Automatic Analysis of Gossip in E-Mail Michael Henninger, University of Applied Sciences Northwestern Switzerland

Michael Henninger, University of Applied Sciences Northwestern Switzerland

Hauke Fuehres, University of Cologne

Peter A. Gloor, MIT Center for Collective Intelligence

This paper proposes a novel type of link – the “gossip link”. While the automatic generation of links in e-mail archives is straightforward, gossip links raise all sorts of interesting research problems. For simple e-mail links, if A sends an e-mail to B, there is a link from A to B. Gossip links can also be extracted automatically from e- mail text bodies: if A talks about C in his/her e-mail, we construct a link from A to C. However such links can also be constructed in two additional ways: We can also have a gossip link from A to B, if A gossips about somebody to B. Finally, we can have a gossip link from B to C, if C is spoken about in an e-mail message sent to B.

We speculate that “gossip links” are “honest signals” in the same sense as the “honest signals” captured with Sandy Pentland’s sociometric badges. If a person is spoken about a lot, she/he must be important for the community. In combination with automatic sentiment analysis, we would then see if a person were important and well-liked, or important and not-so-well-liked. We also speculate that we have people who are more active chatterboxes than others, and there are people who are more popular as receivers of gossip than others. It will be interesting to explore, if the perception of people in the face-to-face world in these roles has some correspondence with gossip in e-mail.

We have built a first version of an automatic gossip link recognition system in Condor, in combination with a simple “bag of word”-based sentiment analysis system. We are currently testing the system with an e-mail archive of an active group of medical researchers, to explore our hypothesis.

We envision many practical applications for our gossip links. For example, we will track the acceptance of new members of a community, to see if there will be a correlation between gossip about a new member, and the amount of e-mail traffic sent and received by the new member of the community. It might be that some people are embraced by the community more quickly than others. Another application could be tracking of new ideas and events. Are new ideas associated with certain people who also might be the creators of these new ideas? Tracking of gossip links also offers another microscope into the inner health of a team, measuring whether people talk in positive or negative undertones about each other. Finally it will be interesting to just check if the amount of gossip about a person correlates with the amount of e-mail sent to and received from this person. It could be that there are hidden influencers, who send and receive relatively little e-mail, but are spoken about a lot.

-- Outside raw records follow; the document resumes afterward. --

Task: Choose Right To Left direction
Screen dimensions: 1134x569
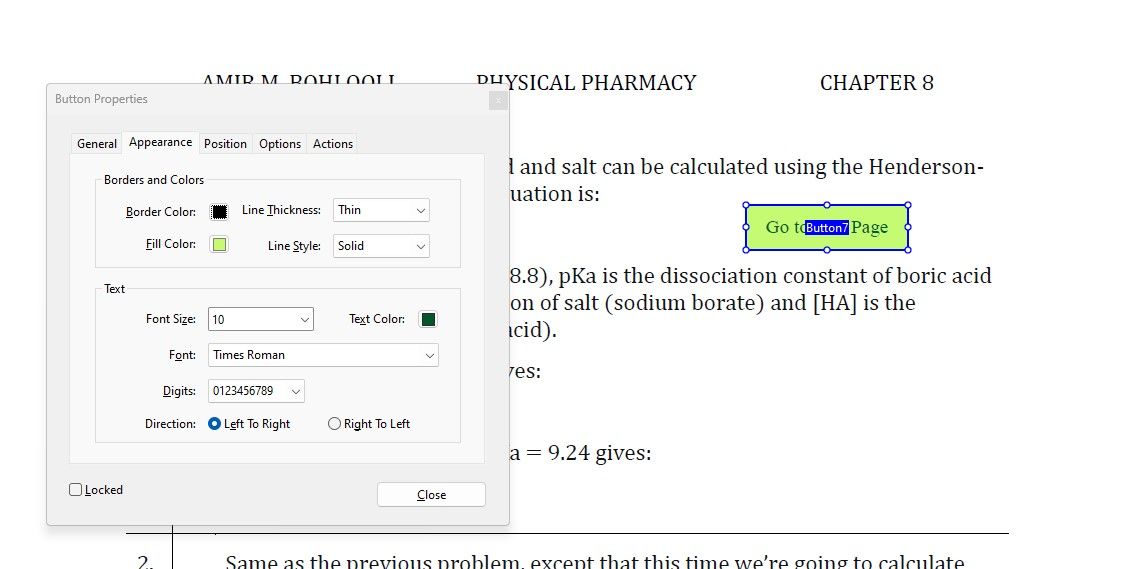Action: [x=335, y=424]
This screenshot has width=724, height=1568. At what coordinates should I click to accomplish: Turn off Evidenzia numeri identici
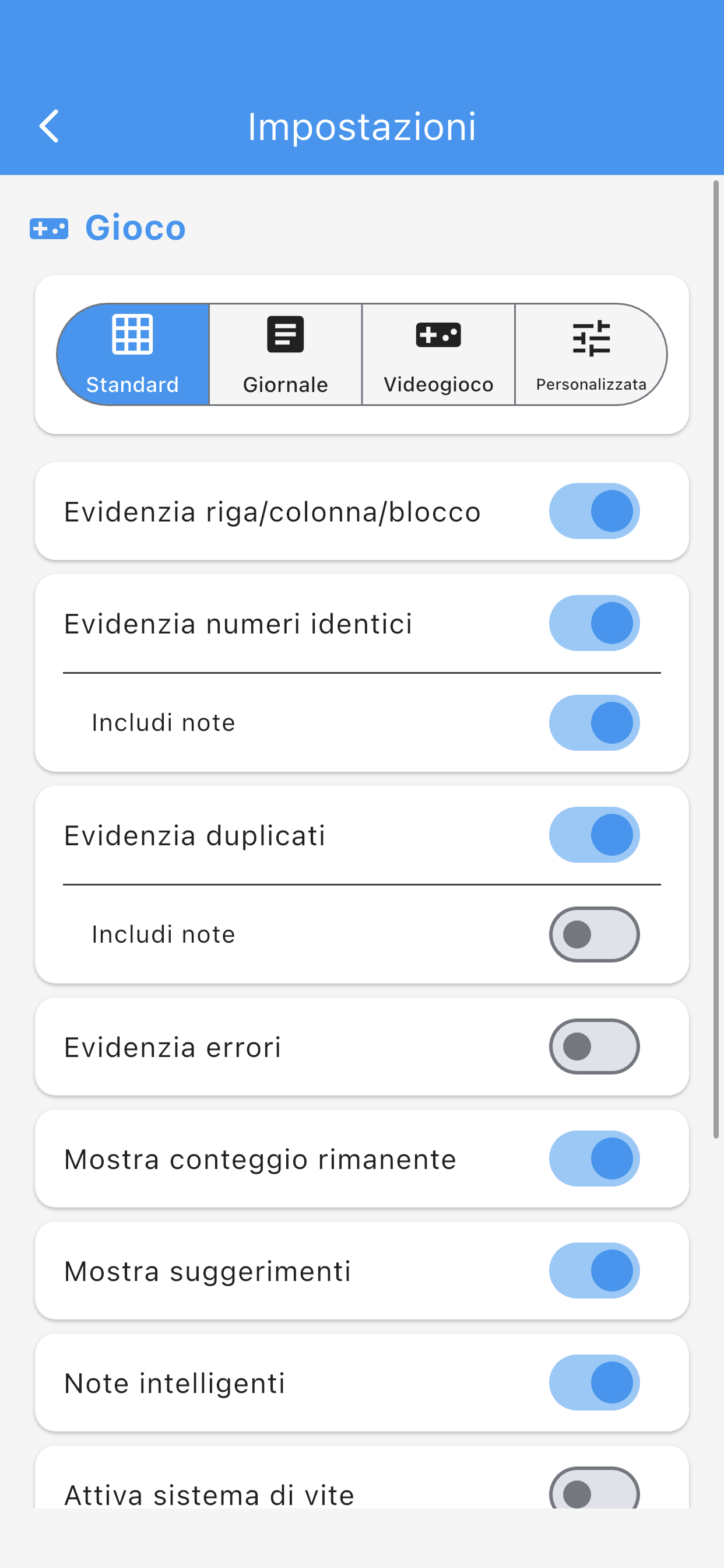[595, 622]
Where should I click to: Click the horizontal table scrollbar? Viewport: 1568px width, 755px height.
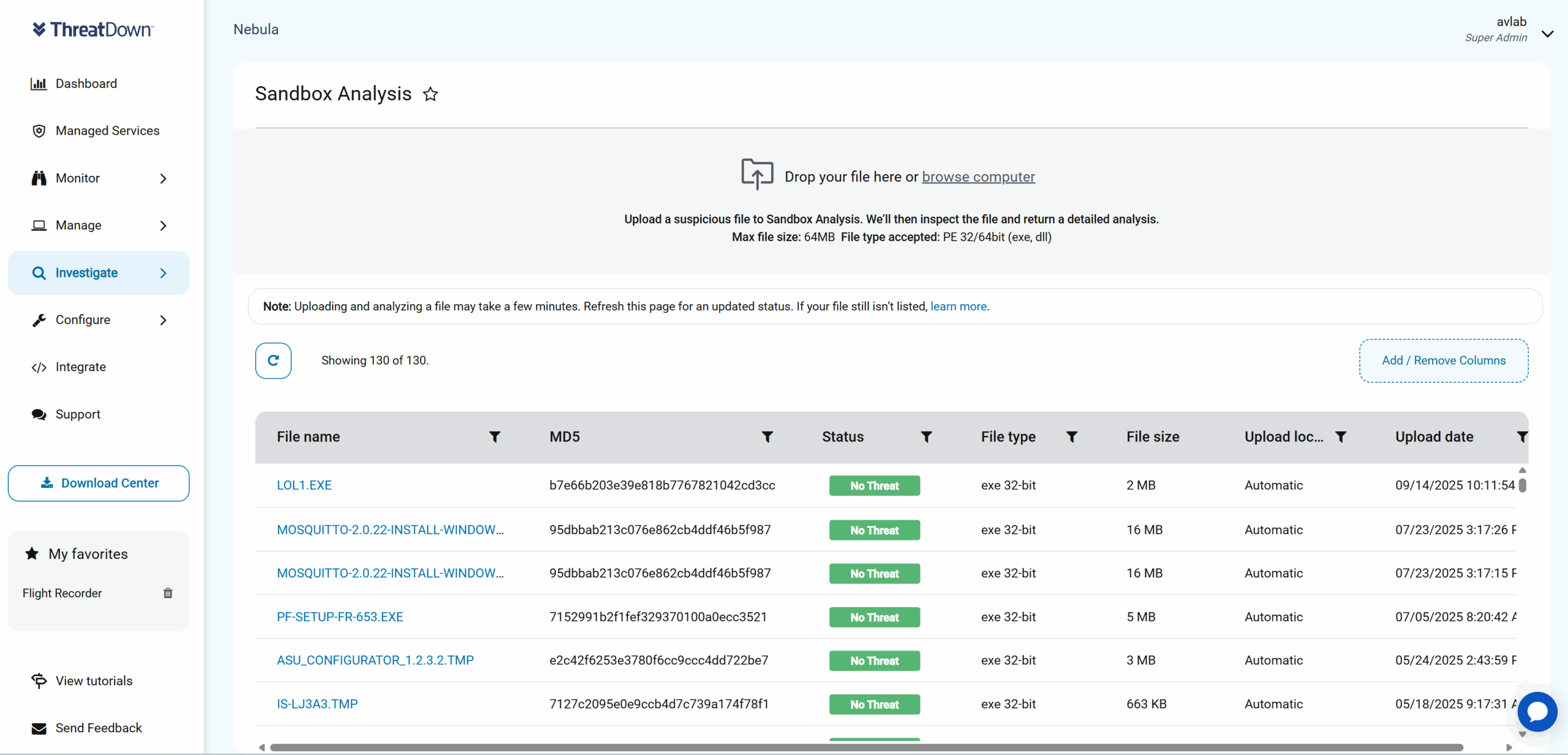[866, 747]
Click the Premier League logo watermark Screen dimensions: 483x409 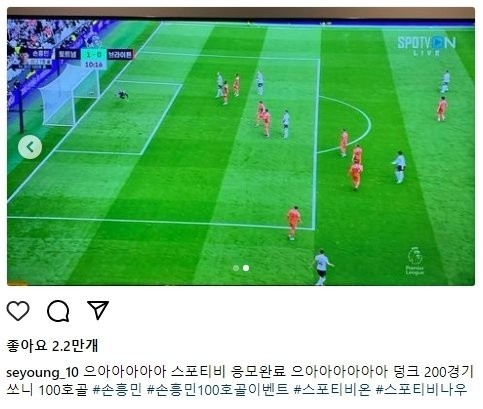pos(415,261)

The same concept of gossip can also be extended to the analysis of online forum posts and chat transcripts. Who are the persons about whom others speak most? Do they talk about them positively or negatively? One could imagine a system of automatic troll detection in online forums, where posts of trolls trigger a subsequent discussion about the troll and her/his posts. Another application in online forums would be to find the most active and valuable posters, because they will be spoken about most and in positive undertones.

While we have only just scratched the surface of this exciting new area of “gossip based” social networking research, we are convinced that there will be numerous applications of this new type of “gossip link”.